Now, imagine reaching in and replacing one of the atoms in the lattice with an impurity, an atom of a different type.  What happens?  Well, intuitively it seems like not much should happen; if there were 1022 atoms in the lattice, it's hard to see how changing one of them could do much of anything.  Indeed, if you compared the solutions to the single-particle problem before and after the change, you would find that the single-particle states are almost identical.  However, "almost" means "not quite".  Suppose the overlap between the new and old single particle states was 0.9999999, where 1 = no change.  For $N$ electrons, that means that the new many-particle ground state's overlap with the old many-particle ground state is goes something like $0.9999999^{N}$.  For a thermodynamically large $N$, that's basically zero.  The new many-particle ground state is therefore orthogonal to the old many-particle ground state.  In other words, in terms of the old basis, it seems like adding one impurity (!) produces an infinite number of electron-hole excitations (!!) (since it takes an infinite number of terms to write the new many-particle ground state in terms of the old).
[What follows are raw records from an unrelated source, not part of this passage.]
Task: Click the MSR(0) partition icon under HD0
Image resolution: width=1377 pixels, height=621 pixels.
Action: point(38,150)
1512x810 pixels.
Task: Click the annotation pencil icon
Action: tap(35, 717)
So, where does this fall apart?  It doesn't!  It's basically correct.  The experimental signature of this ends up being apparent in x-ray absorption spectra, in a variety of meso/nano experiments (pdf), and in cold atoms (pdf).
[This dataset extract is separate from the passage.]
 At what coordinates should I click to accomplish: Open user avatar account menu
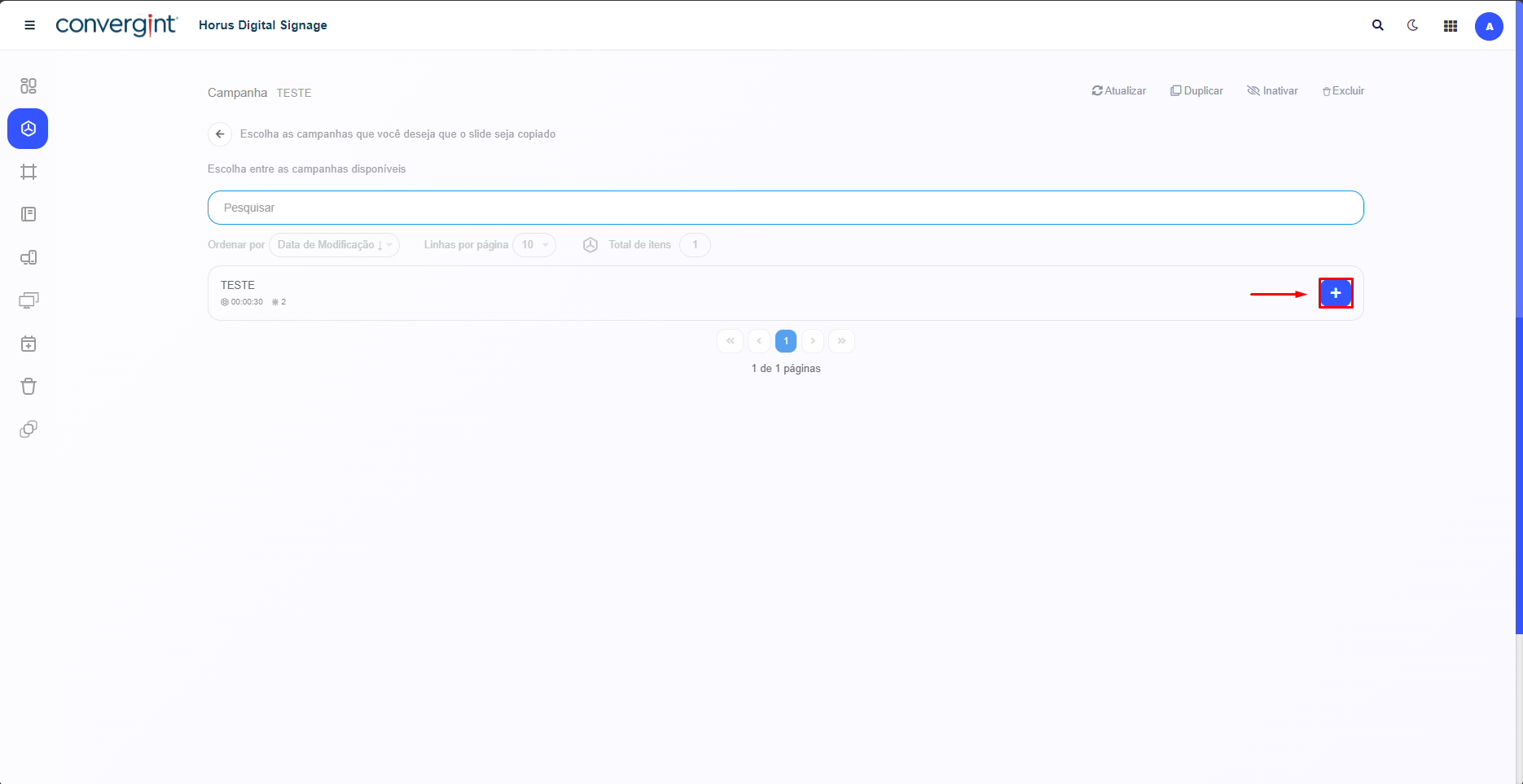pos(1489,26)
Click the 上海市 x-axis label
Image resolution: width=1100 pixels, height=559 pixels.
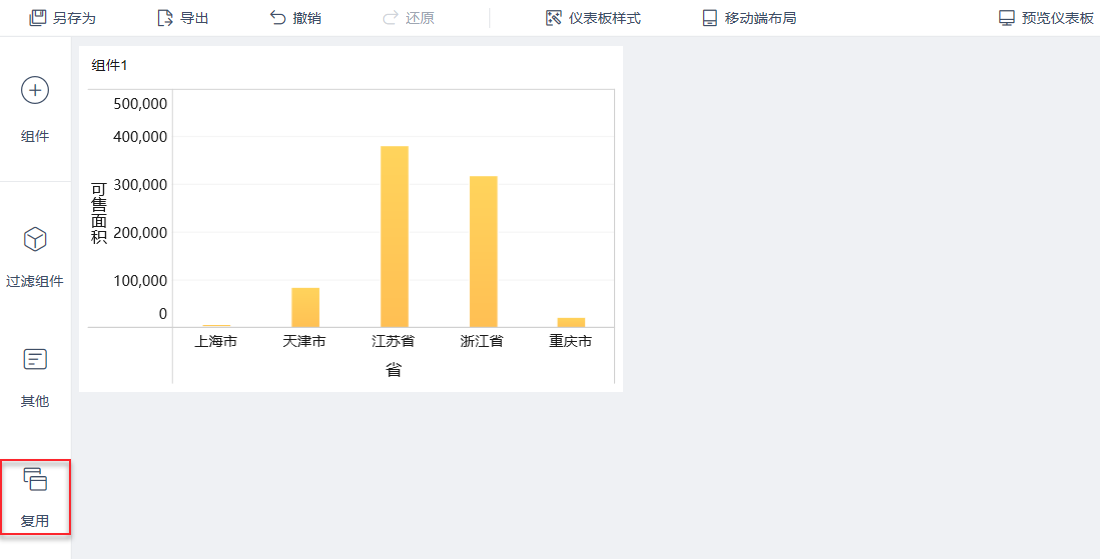(216, 341)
Any other good physics examples of overly dramatic language?

Austen said...

The curious thing about the orthogonality catastrophe is that it turns out to be much less important in many-body physics than the generality of the above argument suggests.

For example, the quasiparticle weight Z (i.e. the residue of the single particle Green's function) is a measure of the overlap of the true ground state with the product state of a free particle and the ground state with one fewer particle. The orthogonality argument would suggest that Z is generically zero, while in fact finite values are the norm. 1D (i.e. in a Luttinger liquid) and the case of adding an infinite mass particle (heavy hole, in the original papers) are two of the situations where you really do get zero. PWA made numerous efforts to argue that the same happens in 2D to substantiate exotic theories of high Tc, to no avail.

Douglas Natelson said...

Hi Austen - Thanks for the insightful comment. This is something that I'd like to understand better. Is there an intuitive way to understand the cases you mention?

Austen said...

Basically it is the physics of recoil. Through interaction with the Fermi sea, the added particle can excite particle hole pairs. In general, these may be have arbitrarily low energies (i.e. hole just below the Fermi surface and particle just above) but finite momentum (because the momentum of particle and hole can point in different directions).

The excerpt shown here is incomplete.